Él está sentado en el sillón negro. Ese que está situado en el living del apartamento que había comprado hace unos meses.
Se levanta. Busca en la cocina una botella de whisky y llena una copa. Pero no usa una copa pequeña, ni mediana. No. La copa es grande. Justo como la culpa que él siente. Grande.
Para ser sinceros, no es solamente culpa lo que él experimenta en este momento. Es algo más que eso. Es remordimiento y rencor. Rencor de sí mismo.
Y todo por el destino. Ese maldito destino que le quitó todo. El que le arrebató una parte de su confianza en su madre, su dignidad, y próximamente quizás le arrebataría la confianza y la esperanza que Heidi tenía en él, y tal vez, también en algún momento le quitaría a Simón y a Monty.
Es fácil soñar con volar. Todos, o al menos la mayoría de los niños, alguna vez soñaron con poder elevarse en el cielo y sentirse más cerca de las estrellas. Incluso él había soñado de pequeño con volar. Pero una cosa es imaginar y tener el deseo de volar y otra muy diferente es hacerlo. Y él lo odia. Lo odia casi tanto como sentirse culpable.
Si bien había salvado cientos de vidas, había perdido la más importante para él. Y recién ahora se percata de eso. Siempre había ubicado su reputación por encima de todo y ahora se arrepiente de no haber permitido que Claire le disparara a su tío. Es más, se sorprende pensando que le duele más perder a su hermano que si hubiera perdido a su madre, o incluso hasta sus hijos. Y él sabe que está mal pensar eso.
Vuelve ahora a sentarse en el sillón, con la tercera copa llena de whisky en las manos. Se lleva la copa a los labios y al tragar le quema la garganta. Porque en este momento, todo le quema.
Le quema recordarse a sí mismo volando y a su hermano, con él, explotando. Le quema haber destruido toda su carrera política. Le quema estar emborrachándose sólo para no recordar cuando sabe que le resulta inevitable. Porque por más villano que parezca, él lo quería y lo sigue queriendo, aunque ya no esté. Y eso también le quema, y le duele. Como le duele no haberle dicho nunca cuánto lo quería.
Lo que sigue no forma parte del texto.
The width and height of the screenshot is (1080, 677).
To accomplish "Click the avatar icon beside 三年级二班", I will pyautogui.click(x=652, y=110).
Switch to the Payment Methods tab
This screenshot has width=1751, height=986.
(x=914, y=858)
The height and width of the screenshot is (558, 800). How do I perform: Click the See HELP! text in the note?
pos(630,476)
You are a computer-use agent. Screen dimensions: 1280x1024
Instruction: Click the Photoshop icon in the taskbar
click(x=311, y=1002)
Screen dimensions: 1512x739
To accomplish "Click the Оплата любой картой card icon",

Piensa que si ahora lo tuviera enfrente, le diría muchas cosas. Que a él nunca le importó que su padre lo prefería a él antes que a su hermano pequeño, por ejemplo. Y siente que perder a su hermano es como perder los dos brazos. Se lamento no haberle nunca prestado atención cuando eran más jóvenes. El único gesto que había tenido con el menor de los hermanos Petrelli había sido a los catorce años, cuando le regaló su colección de estampillas a Peter. Aunque en realidad, se las había donado porque ya le aburrían, y no por el hecho de contentar a su hermano.
Y si estuvieran uno enfrente del otro, Peter le diría:
-"No te emborraches, Nate".
Y quedaba más que claro que a Peter no le importaba el apellido que llevaban.
Nathan Petrelli ahora está dolido y solo. Y llora. Porque tiene solamente tres compañías: la soledad, las lágrimas, y el susurro en su mente con la voz de Peter diciéndole "Nate". Es entonces cuando Nathan se da cuenta que ya no es "Petrelli, el congresista". Ni siquiera es "Nathan". Simplemente, es Nate.